Raleigh, NC, Feb. 23 – Today, the U.S. Court of Appeals for the Fourth Circuit handed an important win to plaintiffs in a lawsuit challenging North Carolina’s Ag-Gag law, ruling that undercover investigations and whistleblowing are considered newsgathering activities protected by the First Amendment.
A coalition of public interest groups filed a lawsuit challenging North Carolina’s “Anti-Sunshine” law – a statute that restricts these groups from conducting and publicizing undercover investigations by allowing employers and property owners to sue undercover investigators seeking to expose unethical or illegal activities in the workplace.
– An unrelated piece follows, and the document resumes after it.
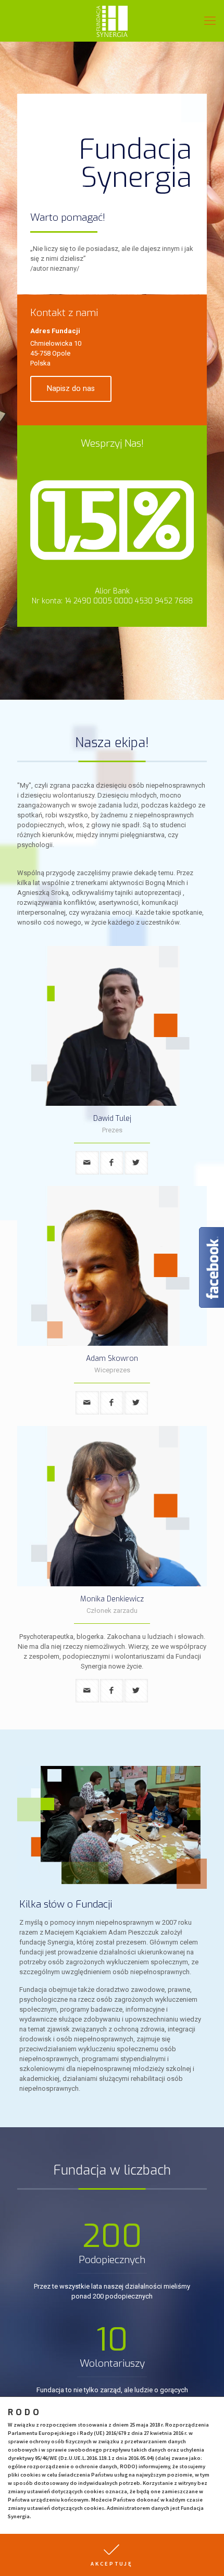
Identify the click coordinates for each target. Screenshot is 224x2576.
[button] (112, 2555)
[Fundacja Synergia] (112, 20)
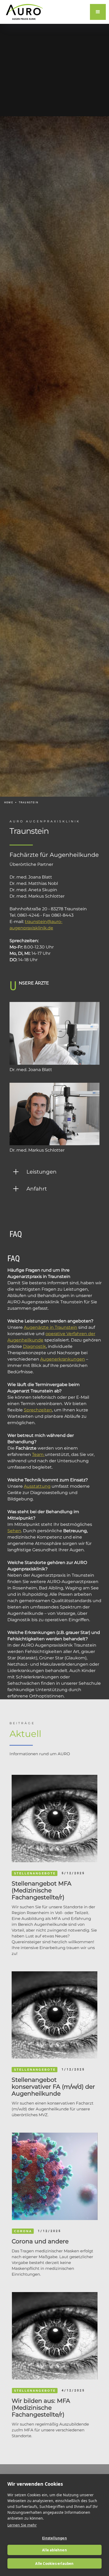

Although similar to “Ag-Gag” laws challenged around the country, the state’s law extends beyond animal agriculture facilities and penalizes undercover investigations in settings like daycare centers and nursing homes.
Under North Carolina’s law, organizations and journalists are susceptible to lawsuits and substantial damages if they publicize evidence gathered from investigative activities such as speaking with employees, recording documents in nonpublic areas, documenting animal abuse, and performing surveillance at unsafe and unethical workplaces. Additionally, the law’s text and legislative history shows that the statute’s primary objective is to stop undercover investigations by what the legislature termed “private special-interest organizations,” specifically those focused on animal agriculture and food health and safety.
Today, the Fourth Circuit rejected the state’s numerous claims that undercover investigations fall outside of First Amendment protections, holding that each of the challenged provisions are not just subject to the First Amendment, but are viewpoint discriminatory, as they were originally passed to suppress speech critical of businesses and employer conduct. [aldf.org]
1 comment:
Leave it to the Raleigh fascists to lump Daycares and Rest Homes right in with the Slaughter Houses.